Saved entries:

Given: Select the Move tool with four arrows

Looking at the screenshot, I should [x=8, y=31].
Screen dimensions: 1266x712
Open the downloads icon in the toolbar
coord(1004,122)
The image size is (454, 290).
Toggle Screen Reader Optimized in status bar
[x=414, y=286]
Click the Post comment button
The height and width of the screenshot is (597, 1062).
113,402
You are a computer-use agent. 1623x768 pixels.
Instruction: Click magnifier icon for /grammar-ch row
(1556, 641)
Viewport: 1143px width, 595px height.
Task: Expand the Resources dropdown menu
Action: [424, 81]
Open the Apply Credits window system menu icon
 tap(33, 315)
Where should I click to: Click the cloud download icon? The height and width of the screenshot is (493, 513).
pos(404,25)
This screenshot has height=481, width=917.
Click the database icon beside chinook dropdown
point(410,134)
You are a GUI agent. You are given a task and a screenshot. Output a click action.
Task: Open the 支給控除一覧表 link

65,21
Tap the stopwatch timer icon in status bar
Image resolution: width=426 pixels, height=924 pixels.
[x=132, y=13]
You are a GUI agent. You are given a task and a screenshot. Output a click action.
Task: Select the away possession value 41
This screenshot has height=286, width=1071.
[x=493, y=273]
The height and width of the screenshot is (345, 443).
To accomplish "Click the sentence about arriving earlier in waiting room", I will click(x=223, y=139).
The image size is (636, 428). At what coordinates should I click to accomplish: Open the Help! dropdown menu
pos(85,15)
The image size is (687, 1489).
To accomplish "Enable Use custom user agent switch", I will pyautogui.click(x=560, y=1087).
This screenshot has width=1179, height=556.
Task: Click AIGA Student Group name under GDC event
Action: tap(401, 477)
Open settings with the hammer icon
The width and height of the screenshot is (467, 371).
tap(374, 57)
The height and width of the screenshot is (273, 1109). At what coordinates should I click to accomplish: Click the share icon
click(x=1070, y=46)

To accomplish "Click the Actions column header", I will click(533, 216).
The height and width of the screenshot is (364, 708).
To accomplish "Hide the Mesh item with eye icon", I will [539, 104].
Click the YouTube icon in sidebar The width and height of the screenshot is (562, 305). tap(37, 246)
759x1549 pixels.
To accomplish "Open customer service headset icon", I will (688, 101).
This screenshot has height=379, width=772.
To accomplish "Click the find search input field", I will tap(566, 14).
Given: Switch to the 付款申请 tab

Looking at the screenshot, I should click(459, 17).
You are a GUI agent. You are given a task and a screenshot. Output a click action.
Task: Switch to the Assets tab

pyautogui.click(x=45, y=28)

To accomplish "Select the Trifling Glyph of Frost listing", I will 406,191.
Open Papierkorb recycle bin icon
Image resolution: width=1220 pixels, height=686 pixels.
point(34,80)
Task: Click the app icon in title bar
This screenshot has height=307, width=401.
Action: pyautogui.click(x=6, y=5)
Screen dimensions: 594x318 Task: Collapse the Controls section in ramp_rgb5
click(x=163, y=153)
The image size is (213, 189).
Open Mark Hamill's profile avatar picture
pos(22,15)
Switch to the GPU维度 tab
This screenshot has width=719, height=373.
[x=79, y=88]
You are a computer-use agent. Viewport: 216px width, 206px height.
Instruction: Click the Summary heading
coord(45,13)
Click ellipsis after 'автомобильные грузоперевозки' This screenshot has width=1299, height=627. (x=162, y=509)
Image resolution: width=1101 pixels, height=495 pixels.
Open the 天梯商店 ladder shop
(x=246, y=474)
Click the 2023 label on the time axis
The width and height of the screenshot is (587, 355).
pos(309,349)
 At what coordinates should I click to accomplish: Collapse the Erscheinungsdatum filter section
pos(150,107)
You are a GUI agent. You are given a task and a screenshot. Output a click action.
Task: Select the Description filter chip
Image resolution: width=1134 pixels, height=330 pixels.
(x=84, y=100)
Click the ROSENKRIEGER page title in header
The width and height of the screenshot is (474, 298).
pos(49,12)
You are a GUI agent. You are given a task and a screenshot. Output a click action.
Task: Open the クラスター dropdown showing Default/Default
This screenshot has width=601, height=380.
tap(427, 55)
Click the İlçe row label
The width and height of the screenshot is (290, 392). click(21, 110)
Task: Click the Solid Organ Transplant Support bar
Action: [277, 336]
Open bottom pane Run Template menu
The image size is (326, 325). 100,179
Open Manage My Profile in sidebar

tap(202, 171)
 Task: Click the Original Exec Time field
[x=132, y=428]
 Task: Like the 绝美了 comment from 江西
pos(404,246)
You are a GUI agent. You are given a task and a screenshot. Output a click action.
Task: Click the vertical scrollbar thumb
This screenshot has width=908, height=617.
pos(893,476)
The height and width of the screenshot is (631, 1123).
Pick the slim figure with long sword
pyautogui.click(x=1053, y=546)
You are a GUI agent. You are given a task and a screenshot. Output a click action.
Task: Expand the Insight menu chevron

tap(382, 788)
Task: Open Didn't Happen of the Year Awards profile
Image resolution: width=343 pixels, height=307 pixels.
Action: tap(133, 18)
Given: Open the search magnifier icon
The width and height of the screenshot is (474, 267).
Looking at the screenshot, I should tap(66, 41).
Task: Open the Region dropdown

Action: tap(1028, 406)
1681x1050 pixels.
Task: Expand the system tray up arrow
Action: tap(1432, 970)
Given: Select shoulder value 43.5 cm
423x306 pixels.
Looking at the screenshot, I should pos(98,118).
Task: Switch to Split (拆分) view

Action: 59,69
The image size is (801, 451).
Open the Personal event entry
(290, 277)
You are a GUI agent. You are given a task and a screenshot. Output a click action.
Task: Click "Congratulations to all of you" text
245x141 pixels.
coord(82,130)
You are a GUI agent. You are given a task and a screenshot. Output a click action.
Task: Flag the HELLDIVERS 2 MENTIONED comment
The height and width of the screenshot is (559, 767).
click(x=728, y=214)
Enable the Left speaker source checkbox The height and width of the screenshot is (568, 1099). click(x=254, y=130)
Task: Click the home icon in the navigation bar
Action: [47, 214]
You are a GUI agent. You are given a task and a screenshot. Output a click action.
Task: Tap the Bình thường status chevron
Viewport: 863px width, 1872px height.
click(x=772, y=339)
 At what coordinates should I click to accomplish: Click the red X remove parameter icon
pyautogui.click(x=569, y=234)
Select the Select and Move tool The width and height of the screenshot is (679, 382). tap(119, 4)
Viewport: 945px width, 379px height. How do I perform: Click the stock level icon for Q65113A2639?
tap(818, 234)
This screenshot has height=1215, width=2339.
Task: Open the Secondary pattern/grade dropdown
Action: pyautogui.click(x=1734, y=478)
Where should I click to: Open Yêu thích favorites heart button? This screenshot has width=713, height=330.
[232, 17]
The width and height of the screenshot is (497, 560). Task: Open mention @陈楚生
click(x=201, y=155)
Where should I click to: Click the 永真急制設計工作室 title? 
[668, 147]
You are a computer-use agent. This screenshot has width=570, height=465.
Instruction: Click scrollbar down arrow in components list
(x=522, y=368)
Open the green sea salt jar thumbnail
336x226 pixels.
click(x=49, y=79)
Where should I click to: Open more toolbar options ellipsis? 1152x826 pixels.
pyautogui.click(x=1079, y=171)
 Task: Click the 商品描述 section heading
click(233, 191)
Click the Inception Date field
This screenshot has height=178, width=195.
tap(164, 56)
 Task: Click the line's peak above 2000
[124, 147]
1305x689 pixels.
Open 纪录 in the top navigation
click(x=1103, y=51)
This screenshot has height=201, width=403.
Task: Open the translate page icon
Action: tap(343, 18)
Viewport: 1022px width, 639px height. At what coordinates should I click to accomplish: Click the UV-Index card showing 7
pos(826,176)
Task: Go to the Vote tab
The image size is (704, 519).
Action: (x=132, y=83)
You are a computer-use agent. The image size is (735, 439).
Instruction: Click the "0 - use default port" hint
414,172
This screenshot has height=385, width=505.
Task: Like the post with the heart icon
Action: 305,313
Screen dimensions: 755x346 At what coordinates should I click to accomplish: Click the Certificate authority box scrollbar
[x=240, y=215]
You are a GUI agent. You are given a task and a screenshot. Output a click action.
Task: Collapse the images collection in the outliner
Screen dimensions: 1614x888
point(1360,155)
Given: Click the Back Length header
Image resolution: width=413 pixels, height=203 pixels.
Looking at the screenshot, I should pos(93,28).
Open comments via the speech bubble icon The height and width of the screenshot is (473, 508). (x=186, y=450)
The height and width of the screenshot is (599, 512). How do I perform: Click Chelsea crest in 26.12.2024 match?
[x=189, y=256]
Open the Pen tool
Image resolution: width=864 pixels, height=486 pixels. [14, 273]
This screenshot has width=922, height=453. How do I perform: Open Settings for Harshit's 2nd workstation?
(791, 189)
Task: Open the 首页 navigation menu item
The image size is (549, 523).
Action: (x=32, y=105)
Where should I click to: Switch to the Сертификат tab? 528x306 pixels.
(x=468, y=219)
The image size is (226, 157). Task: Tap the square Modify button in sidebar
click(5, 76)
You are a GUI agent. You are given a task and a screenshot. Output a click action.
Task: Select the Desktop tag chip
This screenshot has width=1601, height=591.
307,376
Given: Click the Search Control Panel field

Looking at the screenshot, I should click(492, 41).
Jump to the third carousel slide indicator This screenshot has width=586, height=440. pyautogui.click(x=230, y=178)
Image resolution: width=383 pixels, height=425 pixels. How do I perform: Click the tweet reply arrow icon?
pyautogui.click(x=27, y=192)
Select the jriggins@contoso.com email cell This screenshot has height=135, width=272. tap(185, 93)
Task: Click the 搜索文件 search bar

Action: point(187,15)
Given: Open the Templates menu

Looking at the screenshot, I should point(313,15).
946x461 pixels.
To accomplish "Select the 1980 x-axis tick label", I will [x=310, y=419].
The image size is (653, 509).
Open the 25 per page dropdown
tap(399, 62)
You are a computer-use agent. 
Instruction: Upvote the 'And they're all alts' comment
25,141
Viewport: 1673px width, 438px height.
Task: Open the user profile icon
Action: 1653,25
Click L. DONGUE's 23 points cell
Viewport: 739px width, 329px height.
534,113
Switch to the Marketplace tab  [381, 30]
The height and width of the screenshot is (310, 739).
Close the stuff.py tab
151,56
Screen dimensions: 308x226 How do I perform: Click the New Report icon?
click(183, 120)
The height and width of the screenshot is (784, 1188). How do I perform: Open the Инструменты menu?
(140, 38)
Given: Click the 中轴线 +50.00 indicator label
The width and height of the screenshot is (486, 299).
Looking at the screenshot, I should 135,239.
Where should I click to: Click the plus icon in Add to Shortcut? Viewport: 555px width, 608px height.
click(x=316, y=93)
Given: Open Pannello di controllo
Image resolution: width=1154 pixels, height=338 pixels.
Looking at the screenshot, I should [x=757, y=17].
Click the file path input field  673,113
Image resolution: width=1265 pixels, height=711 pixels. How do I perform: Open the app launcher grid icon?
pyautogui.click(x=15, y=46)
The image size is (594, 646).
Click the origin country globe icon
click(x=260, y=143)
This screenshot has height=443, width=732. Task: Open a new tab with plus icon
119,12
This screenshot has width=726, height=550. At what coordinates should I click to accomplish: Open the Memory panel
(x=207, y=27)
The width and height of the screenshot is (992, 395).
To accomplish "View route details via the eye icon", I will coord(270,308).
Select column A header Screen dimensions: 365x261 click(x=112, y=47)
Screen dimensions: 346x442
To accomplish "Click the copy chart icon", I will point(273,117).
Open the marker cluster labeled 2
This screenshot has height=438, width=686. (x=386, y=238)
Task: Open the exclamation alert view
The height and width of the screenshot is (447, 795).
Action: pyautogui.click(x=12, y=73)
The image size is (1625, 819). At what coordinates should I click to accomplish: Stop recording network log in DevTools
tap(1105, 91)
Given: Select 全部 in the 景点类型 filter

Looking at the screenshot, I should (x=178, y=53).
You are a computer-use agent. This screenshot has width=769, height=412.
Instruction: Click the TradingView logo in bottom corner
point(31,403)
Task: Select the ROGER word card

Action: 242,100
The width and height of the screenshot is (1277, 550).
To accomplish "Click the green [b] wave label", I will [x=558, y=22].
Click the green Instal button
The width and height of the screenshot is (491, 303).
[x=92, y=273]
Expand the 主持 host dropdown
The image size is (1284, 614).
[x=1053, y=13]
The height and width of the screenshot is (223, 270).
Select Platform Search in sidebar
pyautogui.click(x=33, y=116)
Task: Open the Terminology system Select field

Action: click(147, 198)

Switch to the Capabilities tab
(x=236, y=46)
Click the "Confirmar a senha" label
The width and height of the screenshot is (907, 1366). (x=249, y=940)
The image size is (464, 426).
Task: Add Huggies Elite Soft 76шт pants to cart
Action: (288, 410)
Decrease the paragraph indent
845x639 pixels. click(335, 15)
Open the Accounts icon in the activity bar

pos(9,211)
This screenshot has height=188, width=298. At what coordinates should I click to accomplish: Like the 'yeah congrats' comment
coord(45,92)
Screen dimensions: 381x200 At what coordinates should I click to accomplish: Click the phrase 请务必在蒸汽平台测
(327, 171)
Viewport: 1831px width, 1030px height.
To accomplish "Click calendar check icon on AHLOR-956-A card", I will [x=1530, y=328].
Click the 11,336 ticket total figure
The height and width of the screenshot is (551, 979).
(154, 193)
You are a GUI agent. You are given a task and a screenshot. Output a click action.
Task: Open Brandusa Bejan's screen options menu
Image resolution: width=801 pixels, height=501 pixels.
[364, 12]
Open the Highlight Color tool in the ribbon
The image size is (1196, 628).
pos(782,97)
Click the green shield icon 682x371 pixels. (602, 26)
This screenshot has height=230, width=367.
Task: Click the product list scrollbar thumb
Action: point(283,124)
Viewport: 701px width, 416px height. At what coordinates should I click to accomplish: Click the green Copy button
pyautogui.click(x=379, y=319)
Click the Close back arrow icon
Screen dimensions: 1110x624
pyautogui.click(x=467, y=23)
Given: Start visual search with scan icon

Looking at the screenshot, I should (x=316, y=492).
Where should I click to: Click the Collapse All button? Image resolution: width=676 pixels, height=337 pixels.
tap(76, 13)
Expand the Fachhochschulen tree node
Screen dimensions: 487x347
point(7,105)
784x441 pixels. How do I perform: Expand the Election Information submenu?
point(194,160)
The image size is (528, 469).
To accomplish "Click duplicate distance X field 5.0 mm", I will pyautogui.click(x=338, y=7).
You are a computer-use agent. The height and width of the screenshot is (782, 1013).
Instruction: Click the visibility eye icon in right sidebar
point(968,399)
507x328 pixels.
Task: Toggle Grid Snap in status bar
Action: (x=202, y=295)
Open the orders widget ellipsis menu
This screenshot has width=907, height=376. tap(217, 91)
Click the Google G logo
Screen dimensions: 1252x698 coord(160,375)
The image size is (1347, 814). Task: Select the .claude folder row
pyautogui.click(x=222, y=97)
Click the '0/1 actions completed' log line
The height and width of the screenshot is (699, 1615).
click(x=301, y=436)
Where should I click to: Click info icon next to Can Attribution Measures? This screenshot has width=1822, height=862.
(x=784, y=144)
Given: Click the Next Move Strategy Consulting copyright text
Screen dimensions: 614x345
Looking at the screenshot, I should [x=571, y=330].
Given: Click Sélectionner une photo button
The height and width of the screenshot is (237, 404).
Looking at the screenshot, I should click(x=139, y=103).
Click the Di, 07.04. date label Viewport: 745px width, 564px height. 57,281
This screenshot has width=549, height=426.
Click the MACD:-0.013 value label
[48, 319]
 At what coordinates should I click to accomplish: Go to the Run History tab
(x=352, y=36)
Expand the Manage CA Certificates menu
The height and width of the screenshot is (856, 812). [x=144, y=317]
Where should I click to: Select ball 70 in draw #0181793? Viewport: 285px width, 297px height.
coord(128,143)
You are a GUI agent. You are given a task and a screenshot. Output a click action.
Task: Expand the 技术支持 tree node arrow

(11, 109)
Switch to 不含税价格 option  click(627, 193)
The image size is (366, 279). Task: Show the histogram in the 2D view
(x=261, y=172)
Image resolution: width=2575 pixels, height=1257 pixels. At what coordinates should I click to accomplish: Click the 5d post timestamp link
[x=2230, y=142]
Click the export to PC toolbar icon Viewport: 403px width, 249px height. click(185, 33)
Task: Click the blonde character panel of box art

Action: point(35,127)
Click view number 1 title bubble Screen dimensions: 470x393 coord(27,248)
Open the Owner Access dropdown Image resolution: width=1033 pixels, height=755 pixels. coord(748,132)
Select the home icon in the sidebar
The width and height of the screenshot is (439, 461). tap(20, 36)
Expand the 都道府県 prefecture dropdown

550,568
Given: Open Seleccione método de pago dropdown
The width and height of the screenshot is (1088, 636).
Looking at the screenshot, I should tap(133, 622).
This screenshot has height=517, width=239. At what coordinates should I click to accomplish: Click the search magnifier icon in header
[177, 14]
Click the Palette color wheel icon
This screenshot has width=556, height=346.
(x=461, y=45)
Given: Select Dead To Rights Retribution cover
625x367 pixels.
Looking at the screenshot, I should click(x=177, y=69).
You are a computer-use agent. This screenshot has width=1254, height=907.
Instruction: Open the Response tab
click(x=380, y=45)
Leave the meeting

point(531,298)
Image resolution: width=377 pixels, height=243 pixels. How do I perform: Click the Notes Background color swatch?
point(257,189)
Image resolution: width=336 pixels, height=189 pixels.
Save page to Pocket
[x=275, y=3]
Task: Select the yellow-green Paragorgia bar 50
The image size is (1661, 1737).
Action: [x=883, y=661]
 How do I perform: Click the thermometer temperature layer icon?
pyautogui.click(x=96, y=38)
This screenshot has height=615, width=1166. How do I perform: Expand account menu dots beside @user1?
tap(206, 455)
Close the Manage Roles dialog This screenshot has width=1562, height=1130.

▶ **Task to carry out**
Rewrite everything from the line containing "Click view number" down to the line containing "point(531,298)", substituting "side panel" for "sidebar" and keeping every other part the same.

▶ **Result**
Click view number 1 title bubble Screen dimensions: 470x393 coord(27,248)
Open the Owner Access dropdown Image resolution: width=1033 pixels, height=755 pixels. coord(748,132)
Select the home icon in the side panel
The width and height of the screenshot is (439, 461). tap(20, 36)
Expand the 都道府県 prefecture dropdown

550,568
Given: Open Seleccione método de pago dropdown
The width and height of the screenshot is (1088, 636).
Looking at the screenshot, I should tap(133, 622).
This screenshot has height=517, width=239. At what coordinates should I click to accomplish: Click the search magnifier icon in header
[177, 14]
Click the Palette color wheel icon
This screenshot has width=556, height=346.
(x=461, y=45)
Given: Select Dead To Rights Retribution cover
625x367 pixels.
Looking at the screenshot, I should click(x=177, y=69).
You are a computer-use agent. This screenshot has width=1254, height=907.
Instruction: Open the Response tab
click(x=380, y=45)
Leave the meeting

point(531,298)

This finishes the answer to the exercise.